Material supplied:
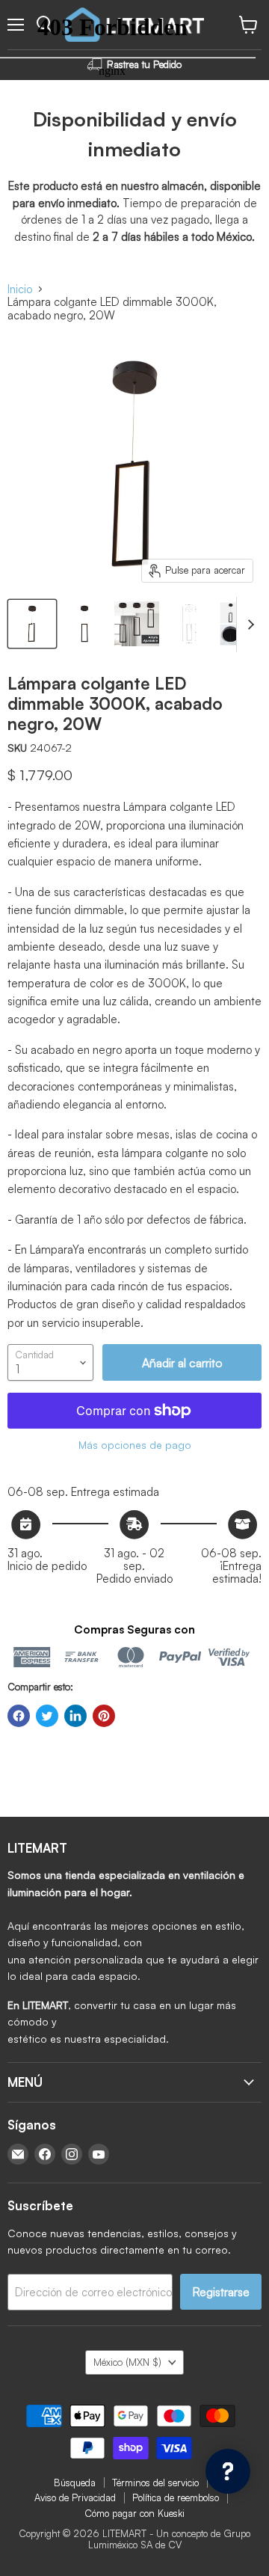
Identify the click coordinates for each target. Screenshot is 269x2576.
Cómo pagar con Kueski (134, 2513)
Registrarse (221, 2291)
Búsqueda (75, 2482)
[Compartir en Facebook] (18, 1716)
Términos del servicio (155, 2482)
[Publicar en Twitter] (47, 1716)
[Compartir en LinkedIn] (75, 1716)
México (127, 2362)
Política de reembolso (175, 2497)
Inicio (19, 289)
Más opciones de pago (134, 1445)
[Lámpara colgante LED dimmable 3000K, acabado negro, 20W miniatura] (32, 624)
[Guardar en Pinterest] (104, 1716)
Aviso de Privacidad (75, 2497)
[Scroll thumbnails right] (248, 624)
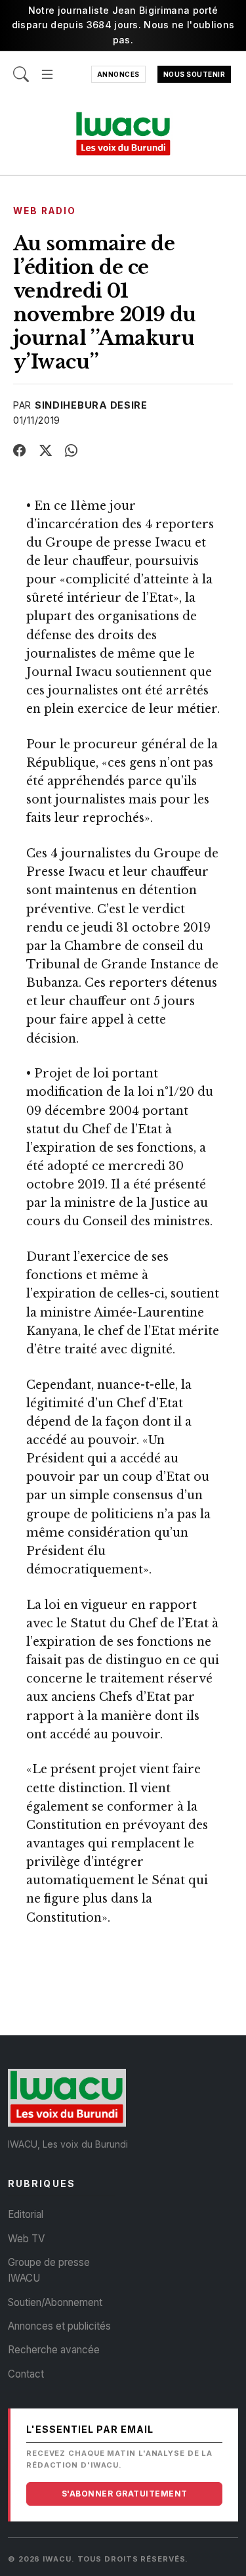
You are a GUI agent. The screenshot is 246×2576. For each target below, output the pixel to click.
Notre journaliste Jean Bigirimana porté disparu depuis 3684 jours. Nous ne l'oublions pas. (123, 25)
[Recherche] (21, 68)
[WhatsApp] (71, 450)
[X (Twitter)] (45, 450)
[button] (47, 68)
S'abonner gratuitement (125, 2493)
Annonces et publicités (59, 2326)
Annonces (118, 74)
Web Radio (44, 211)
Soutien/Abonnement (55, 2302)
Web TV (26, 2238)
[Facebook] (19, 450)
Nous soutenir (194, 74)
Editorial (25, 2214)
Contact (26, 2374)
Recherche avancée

Instructions for the task:
Gather each line in the data that holds the string "Nous".

Written answer:
Notre journaliste Jean Bigirimana porté disparu depuis 3684 jours. Nous ne l'oublions pas. (123, 25)
Nous soutenir (194, 74)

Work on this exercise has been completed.